I support your enthusiasm enthusiastically.

ChrisRawk

  • Tarsel tunnel syndrome
  • Posts: 273
Re: Fave Books / Currently Reading
« Reply #1613 on: April 25, 2011, 12:25:37 PM »
Reading Klosterman's 'Fargo Rock City'.  It's fun reading someone dissect 80's cheese metal in such a way.
"Heave Ho!"

@ChrisNeri

dave from knoxville

  • Space Champion!
  • Posts: 5108
Re: Fave Books / Currently Reading
« Reply #1614 on: April 25, 2011, 12:38:52 PM »
I support your enthusiasm enthusiastically.

I hate to beat this Infinite Jest thing to death, but there's a phone call between Hal and Orin about 1/4 of the way through the book that is equal parts hilarious and horrifying. I can't wait for the end of the work day everyday to tear back into it; I am reading big sections of it over and over. It's so big, I am starting to get a little frustrated that a character will come in that was just barely alluded to 150 pages back, but it's still very worth the fight. I want to convert you all!

Shaggy 2 Grote

  • Space Champion!
  • Posts: 3892
Re: Fave Books / Currently Reading
« Reply #1615 on: April 25, 2011, 08:11:09 PM »
Reading and really enjoying James Miller's Examined Lives. Diogenes the Cynic was both the GG Allin and the Oscar the Grouch of classical philosophy. He lived in a big wine urn, masturbated in public, spoke in favor of cannibalism and incest, peed on people who asked him annoying questions, and once ended a lecture by flipping up his toga and taking a dump in the public square. At the time of his death, he was way more popular than Plato.
Oh, good heavens. I didn’t realize.

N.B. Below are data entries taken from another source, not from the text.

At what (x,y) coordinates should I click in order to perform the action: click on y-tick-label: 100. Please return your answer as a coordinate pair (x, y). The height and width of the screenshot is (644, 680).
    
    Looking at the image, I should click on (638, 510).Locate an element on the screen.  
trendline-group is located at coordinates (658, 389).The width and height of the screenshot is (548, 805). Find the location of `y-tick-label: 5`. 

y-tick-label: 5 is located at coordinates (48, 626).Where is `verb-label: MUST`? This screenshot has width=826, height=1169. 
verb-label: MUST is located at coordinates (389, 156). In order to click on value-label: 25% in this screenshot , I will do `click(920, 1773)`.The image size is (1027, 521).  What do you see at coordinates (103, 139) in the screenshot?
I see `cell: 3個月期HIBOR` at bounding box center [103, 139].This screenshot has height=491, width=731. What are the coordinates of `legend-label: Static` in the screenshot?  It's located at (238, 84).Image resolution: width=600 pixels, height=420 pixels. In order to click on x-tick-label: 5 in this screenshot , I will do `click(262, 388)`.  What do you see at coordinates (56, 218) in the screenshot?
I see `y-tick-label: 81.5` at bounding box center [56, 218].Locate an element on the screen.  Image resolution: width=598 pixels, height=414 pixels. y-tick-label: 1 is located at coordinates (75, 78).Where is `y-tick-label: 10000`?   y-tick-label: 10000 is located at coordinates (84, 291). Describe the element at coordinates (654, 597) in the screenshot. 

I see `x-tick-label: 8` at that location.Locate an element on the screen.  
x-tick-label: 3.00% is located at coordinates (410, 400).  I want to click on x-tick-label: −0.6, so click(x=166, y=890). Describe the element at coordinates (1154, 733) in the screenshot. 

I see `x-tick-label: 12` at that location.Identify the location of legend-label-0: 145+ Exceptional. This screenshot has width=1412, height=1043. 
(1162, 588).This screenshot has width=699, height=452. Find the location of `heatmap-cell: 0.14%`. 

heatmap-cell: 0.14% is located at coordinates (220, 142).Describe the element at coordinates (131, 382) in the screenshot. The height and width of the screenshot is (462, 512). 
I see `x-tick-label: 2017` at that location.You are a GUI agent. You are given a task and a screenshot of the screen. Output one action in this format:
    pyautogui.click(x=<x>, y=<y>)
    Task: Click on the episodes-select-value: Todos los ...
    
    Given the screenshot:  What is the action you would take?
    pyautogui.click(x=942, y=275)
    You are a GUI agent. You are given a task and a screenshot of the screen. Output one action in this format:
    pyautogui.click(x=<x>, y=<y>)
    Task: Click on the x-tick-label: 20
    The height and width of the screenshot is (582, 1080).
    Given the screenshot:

I send my condolences out to the rest of the O’Connor family.

Steve of Bloomington

  • Space Champion!
  • Posts: 2262
Re: Fave Books / Currently Reading
« Reply #1616 on: April 25, 2011, 10:47:09 PM »
...and today he is more popular than Michael K The Cynic.

That was a cheap shot, sorry.

JonFromMaplewood

  • Space Champion!
  • Posts: 2372
Re: Fave Books / Currently Reading
« Reply #1617 on: May 10, 2011, 11:30:06 AM »
Let the Great World Spin by Colum McCann.  Almost done.  Love it.
"I'm riding the silence like John Cage up in this piece." -Tom Scharpling

ChipSuey

  • Achilles bursitis
  • Posts: 117
Re: Fave Books / Currently Reading
« Reply #1618 on: June 02, 2011, 11:58:36 AM »
I read "Everything That Rises Must Converge" by Flannery O'Connor, and now I'm reading "The Demon Haunted World" by Carl Sagan.

I don't know what that says about me.
Sometimes I say stuff here.
http://twitter.com/ThisIsJanic

fonpr

  • Space Champion!
  • Posts: 4099
Re: Fave Books / Currently Reading
« Reply #1619 on: June 02, 2011, 12:01:53 PM »
I read "Everything That Rises Must Converge" by Flannery O'Connor, and now I'm reading "The Demon Haunted World" by Carl Sagan.

I don't know what that says about me.
You're on the right path.
"Like it or not, Florida seems dedicated to a 'live fast, die' way of doing things."